# Work item:
Reproduce every entry exactly as written.
=== Records for this exercise ===
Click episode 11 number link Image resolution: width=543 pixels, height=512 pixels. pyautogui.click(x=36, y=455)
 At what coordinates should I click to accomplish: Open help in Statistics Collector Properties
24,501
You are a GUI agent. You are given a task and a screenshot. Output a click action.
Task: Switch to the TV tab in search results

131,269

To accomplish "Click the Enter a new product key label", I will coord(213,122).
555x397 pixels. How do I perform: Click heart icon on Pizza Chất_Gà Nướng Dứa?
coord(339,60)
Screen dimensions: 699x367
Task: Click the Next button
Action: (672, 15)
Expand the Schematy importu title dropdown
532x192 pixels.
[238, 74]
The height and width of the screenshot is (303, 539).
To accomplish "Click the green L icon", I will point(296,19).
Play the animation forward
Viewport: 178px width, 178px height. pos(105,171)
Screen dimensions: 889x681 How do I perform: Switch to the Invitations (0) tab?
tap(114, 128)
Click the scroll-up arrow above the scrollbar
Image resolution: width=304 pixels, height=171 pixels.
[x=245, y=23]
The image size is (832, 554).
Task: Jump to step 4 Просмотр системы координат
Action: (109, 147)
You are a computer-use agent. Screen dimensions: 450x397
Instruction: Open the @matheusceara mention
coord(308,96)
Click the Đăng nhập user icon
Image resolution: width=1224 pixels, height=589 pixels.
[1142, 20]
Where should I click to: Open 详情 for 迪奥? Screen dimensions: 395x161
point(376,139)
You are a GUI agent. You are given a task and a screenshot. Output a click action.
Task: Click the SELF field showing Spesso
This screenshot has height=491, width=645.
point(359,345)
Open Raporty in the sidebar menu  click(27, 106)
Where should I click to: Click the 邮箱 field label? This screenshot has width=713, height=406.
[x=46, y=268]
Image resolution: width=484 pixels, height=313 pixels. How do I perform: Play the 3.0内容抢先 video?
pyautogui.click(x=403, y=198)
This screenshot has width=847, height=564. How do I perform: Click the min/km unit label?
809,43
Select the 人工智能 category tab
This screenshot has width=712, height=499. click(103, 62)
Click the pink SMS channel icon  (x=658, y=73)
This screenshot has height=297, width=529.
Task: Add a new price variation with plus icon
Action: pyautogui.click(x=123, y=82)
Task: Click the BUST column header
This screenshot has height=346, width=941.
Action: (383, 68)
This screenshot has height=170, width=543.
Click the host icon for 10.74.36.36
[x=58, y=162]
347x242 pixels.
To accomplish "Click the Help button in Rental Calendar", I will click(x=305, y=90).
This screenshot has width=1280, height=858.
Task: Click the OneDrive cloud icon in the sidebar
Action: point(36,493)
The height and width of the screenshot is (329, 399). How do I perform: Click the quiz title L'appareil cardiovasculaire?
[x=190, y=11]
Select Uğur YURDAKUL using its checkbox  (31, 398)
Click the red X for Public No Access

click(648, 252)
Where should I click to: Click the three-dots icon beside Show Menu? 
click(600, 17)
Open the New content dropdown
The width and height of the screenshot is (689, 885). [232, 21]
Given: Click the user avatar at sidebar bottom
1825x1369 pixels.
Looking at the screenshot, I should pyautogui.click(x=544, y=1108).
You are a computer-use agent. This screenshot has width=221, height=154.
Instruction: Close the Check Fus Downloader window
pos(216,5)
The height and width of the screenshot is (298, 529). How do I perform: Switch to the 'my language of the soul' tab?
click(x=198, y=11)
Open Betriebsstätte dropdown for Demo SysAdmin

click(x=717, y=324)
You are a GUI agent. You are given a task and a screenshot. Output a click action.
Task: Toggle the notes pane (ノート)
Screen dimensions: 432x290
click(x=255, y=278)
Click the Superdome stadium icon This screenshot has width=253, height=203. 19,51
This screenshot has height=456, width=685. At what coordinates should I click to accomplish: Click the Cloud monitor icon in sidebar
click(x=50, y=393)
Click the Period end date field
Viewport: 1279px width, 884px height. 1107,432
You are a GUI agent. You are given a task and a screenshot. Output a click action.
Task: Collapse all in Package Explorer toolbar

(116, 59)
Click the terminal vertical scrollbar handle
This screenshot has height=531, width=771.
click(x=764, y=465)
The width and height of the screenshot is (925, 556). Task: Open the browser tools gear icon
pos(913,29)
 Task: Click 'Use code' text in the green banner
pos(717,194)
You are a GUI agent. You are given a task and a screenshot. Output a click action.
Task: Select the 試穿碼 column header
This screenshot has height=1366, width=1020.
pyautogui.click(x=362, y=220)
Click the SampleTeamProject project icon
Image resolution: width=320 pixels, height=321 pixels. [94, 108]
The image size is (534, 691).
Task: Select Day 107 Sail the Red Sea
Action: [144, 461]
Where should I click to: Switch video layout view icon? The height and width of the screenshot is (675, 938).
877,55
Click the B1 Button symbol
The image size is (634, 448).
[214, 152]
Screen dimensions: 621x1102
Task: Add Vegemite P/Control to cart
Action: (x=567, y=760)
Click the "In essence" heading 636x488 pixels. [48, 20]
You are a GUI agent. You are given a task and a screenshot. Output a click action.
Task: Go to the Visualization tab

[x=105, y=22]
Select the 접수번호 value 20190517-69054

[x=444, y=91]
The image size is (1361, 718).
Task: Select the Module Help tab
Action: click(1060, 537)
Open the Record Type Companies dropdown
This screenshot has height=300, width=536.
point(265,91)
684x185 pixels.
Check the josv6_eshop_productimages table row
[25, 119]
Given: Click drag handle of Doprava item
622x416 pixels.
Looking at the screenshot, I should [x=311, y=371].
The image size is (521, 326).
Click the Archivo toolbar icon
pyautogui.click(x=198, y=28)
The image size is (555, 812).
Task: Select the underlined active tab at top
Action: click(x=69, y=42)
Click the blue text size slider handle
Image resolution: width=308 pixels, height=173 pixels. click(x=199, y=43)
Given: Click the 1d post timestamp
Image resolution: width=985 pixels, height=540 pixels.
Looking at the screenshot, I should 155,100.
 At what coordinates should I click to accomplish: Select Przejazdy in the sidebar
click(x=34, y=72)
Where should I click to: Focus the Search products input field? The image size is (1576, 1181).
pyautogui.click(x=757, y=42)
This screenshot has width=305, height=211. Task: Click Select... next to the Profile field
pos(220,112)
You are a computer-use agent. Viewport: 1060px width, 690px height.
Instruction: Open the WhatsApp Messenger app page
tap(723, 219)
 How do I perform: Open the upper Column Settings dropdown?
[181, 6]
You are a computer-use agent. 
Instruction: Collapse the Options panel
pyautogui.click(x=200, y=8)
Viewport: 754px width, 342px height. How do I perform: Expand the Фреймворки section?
===
# Your solution:
Click episode 11 number link Image resolution: width=543 pixels, height=512 pixels. pyautogui.click(x=36, y=455)
 At what coordinates should I click to accomplish: Open help in Statistics Collector Properties
24,501
You are a GUI agent. You are given a task and a screenshot. Output a click action.
Task: Switch to the TV tab in search results

131,269

To accomplish "Click the Enter a new product key label", I will coord(213,122).
555x397 pixels. How do I perform: Click heart icon on Pizza Chất_Gà Nướng Dứa?
coord(339,60)
Screen dimensions: 699x367
Task: Click the Next button
Action: (672, 15)
Expand the Schematy importu title dropdown
532x192 pixels.
[238, 74]
The height and width of the screenshot is (303, 539).
To accomplish "Click the green L icon", I will point(296,19).
Play the animation forward
Viewport: 178px width, 178px height. pos(105,171)
Screen dimensions: 889x681 How do I perform: Switch to the Invitations (0) tab?
tap(114, 128)
Click the scroll-up arrow above the scrollbar
Image resolution: width=304 pixels, height=171 pixels.
[x=245, y=23]
The image size is (832, 554).
Task: Jump to step 4 Просмотр системы координат
Action: (109, 147)
You are a computer-use agent. Screen dimensions: 450x397
Instruction: Open the @matheusceara mention
coord(308,96)
Click the Đăng nhập user icon
Image resolution: width=1224 pixels, height=589 pixels.
[1142, 20]
Where should I click to: Open 详情 for 迪奥? Screen dimensions: 395x161
point(376,139)
You are a GUI agent. You are given a task and a screenshot. Output a click action.
Task: Click the SELF field showing Spesso
This screenshot has height=491, width=645.
point(359,345)
Open Raporty in the sidebar menu  click(27, 106)
Where should I click to: Click the 邮箱 field label? This screenshot has width=713, height=406.
[x=46, y=268]
Image resolution: width=484 pixels, height=313 pixels. How do I perform: Play the 3.0内容抢先 video?
pyautogui.click(x=403, y=198)
This screenshot has width=847, height=564. How do I perform: Click the min/km unit label?
809,43
Select the 人工智能 category tab
This screenshot has width=712, height=499. click(103, 62)
Click the pink SMS channel icon  (x=658, y=73)
This screenshot has height=297, width=529.
Task: Add a new price variation with plus icon
Action: pyautogui.click(x=123, y=82)
Task: Click the BUST column header
This screenshot has height=346, width=941.
Action: (383, 68)
This screenshot has height=170, width=543.
Click the host icon for 10.74.36.36
[x=58, y=162]
347x242 pixels.
To accomplish "Click the Help button in Rental Calendar", I will click(x=305, y=90).
This screenshot has width=1280, height=858.
Task: Click the OneDrive cloud icon in the sidebar
Action: point(36,493)
The height and width of the screenshot is (329, 399). How do I perform: Click the quiz title L'appareil cardiovasculaire?
[x=190, y=11]
Select Uğur YURDAKUL using its checkbox  (31, 398)
Click the red X for Public No Access

click(648, 252)
Where should I click to: Click the three-dots icon beside Show Menu? 
click(600, 17)
Open the New content dropdown
The width and height of the screenshot is (689, 885). [232, 21]
Given: Click the user avatar at sidebar bottom
1825x1369 pixels.
Looking at the screenshot, I should pyautogui.click(x=544, y=1108).
You are a computer-use agent. This screenshot has width=221, height=154.
Instruction: Close the Check Fus Downloader window
pos(216,5)
The height and width of the screenshot is (298, 529). How do I perform: Switch to the 'my language of the soul' tab?
click(x=198, y=11)
Open Betriebsstätte dropdown for Demo SysAdmin

click(x=717, y=324)
You are a GUI agent. You are given a task and a screenshot. Output a click action.
Task: Toggle the notes pane (ノート)
Screen dimensions: 432x290
click(x=255, y=278)
Click the Superdome stadium icon This screenshot has width=253, height=203. 19,51
This screenshot has height=456, width=685. At what coordinates should I click to accomplish: Click the Cloud monitor icon in sidebar
click(x=50, y=393)
Click the Period end date field
Viewport: 1279px width, 884px height. 1107,432
You are a GUI agent. You are given a task and a screenshot. Output a click action.
Task: Collapse all in Package Explorer toolbar

(116, 59)
Click the terminal vertical scrollbar handle
This screenshot has height=531, width=771.
click(x=764, y=465)
The width and height of the screenshot is (925, 556). Task: Open the browser tools gear icon
pos(913,29)
 Task: Click 'Use code' text in the green banner
pos(717,194)
You are a GUI agent. You are given a task and a screenshot. Output a click action.
Task: Select the 試穿碼 column header
This screenshot has height=1366, width=1020.
pyautogui.click(x=362, y=220)
Click the SampleTeamProject project icon
Image resolution: width=320 pixels, height=321 pixels. [94, 108]
The image size is (534, 691).
Task: Select Day 107 Sail the Red Sea
Action: [144, 461]
Where should I click to: Switch video layout view icon? The height and width of the screenshot is (675, 938).
877,55
Click the B1 Button symbol
The image size is (634, 448).
[214, 152]
Screen dimensions: 621x1102
Task: Add Vegemite P/Control to cart
Action: (x=567, y=760)
Click the "In essence" heading 636x488 pixels. [48, 20]
You are a GUI agent. You are given a task and a screenshot. Output a click action.
Task: Go to the Visualization tab

[x=105, y=22]
Select the 접수번호 value 20190517-69054

[x=444, y=91]
The image size is (1361, 718).
Task: Select the Module Help tab
Action: click(1060, 537)
Open the Record Type Companies dropdown
This screenshot has height=300, width=536.
point(265,91)
684x185 pixels.
Check the josv6_eshop_productimages table row
[25, 119]
Given: Click drag handle of Doprava item
622x416 pixels.
Looking at the screenshot, I should [x=311, y=371].
The image size is (521, 326).
Click the Archivo toolbar icon
pyautogui.click(x=198, y=28)
The image size is (555, 812).
Task: Select the underlined active tab at top
Action: click(x=69, y=42)
Click the blue text size slider handle
Image resolution: width=308 pixels, height=173 pixels. click(x=199, y=43)
Given: Click the 1d post timestamp
Image resolution: width=985 pixels, height=540 pixels.
Looking at the screenshot, I should 155,100.
 At what coordinates should I click to accomplish: Select Przejazdy in the sidebar
click(x=34, y=72)
Where should I click to: Focus the Search products input field? The image size is (1576, 1181).
pyautogui.click(x=757, y=42)
This screenshot has width=305, height=211. Task: Click Select... next to the Profile field
pos(220,112)
You are a computer-use agent. Viewport: 1060px width, 690px height.
Instruction: Open the WhatsApp Messenger app page
tap(723, 219)
 How do I perform: Open the upper Column Settings dropdown?
[181, 6]
You are a computer-use agent. 
Instruction: Collapse the Options panel
pyautogui.click(x=200, y=8)
Viewport: 754px width, 342px height. How do I perform: Expand the Фреймворки section?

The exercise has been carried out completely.